• **Text provided**:
■ ■ ■ ■ ■
We've featured Ghost Signs in the past, but this has to be one of the best preserved we've ever seen.
While driving up Lincoln towards Evanston the other day, we came across this amazing ad just south of Carmen.
The condo building next to it was just built in the last few years, as the Google street view shows it still under construction. So this ad was probably covered for about 70-80 years by another building, which is why it's so vibrant. As it's on the south side of the building, hopefully the elements won't ruin it too fast.
While I'm not sure what product is being advertised--maybe Marlboro Cigarettes by Philip Morris?--the painter was the Thomas Cusack Company of Chicago, founded by Thos. Cusack in the 1870s. (Update: The product is actually Marigold Margarine. Thanks to Joel B. for the correction.)
Information on Ghost Ads and Ghost Signs from Wikipedia:
Ghost sign is a term for old hand-painted advertising signage that has been preserved on a building for an extended period of time, whether by actively keeping it or choosing not to destroy it.
■ ■ ■ ■ ■
• **Data**:
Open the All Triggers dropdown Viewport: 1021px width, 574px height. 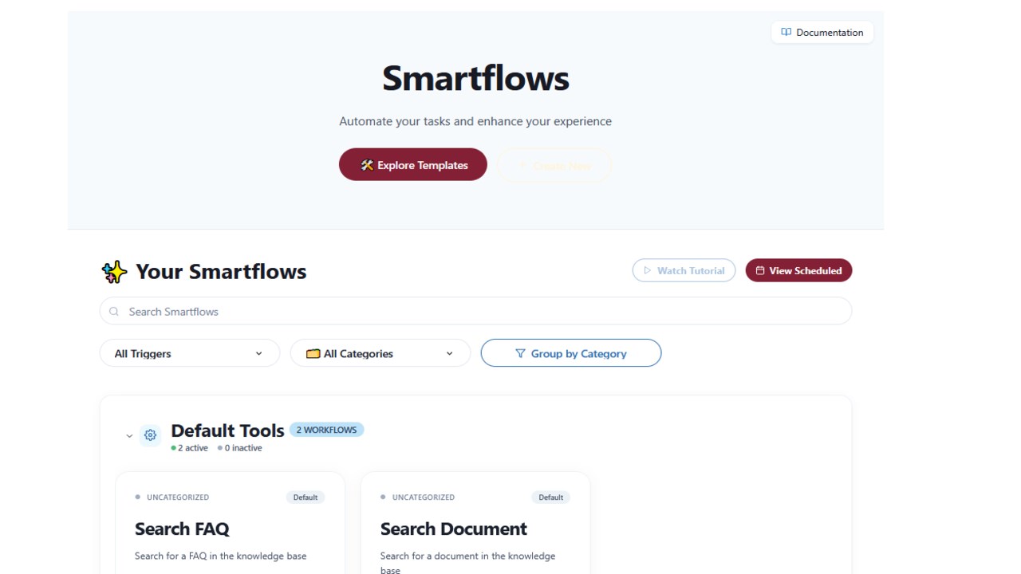click(x=190, y=353)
■ ■ ■ ■ ■
• **Brief A**:
In the ghost sign post, swap "Carmen" for "Foster" and write out the passage from "We've featured Ghost" to "south of Carmen.".
• **Brief B**:
Carry on the ghost sign post from its final sentence.
The listing that comes after the ghost sign post is unrelated material.

• **Task answer A**:
We've featured Ghost Signs in the past, but this has to be one of the best preserved we've ever seen.
While driving up Lincoln towards Evanston the other day, we came across this amazing ad just south of Foster.

• **Task answer B**:
Preservation
They are found across the world with America, the United Kingdom, France and Canada having many surviving examples. Ghost signs are also called fading ads and brickads. In many cases these are advertisements painted on brick that remained over time.
Many ghost signs still visible are from the 1890s to 1960s. Such signs were most commonly used in the decades before the Great Depression.
As signage advertising formats changed, less durable signs appeared in the later 20th century, and ghost signs from that era are less common.
In a New York Times article on ghost signs, Kathleen Hulser of the New York Historical Society, said, "[The signs] evoke the exuberant period of American capitalism. Consumer cultures were really getting going and there weren't many rules yet, no landmarks preservation commission or organized community saying: 'Isn't this awful? There's a picture of a man chewing tobacco on the corner of my street.'"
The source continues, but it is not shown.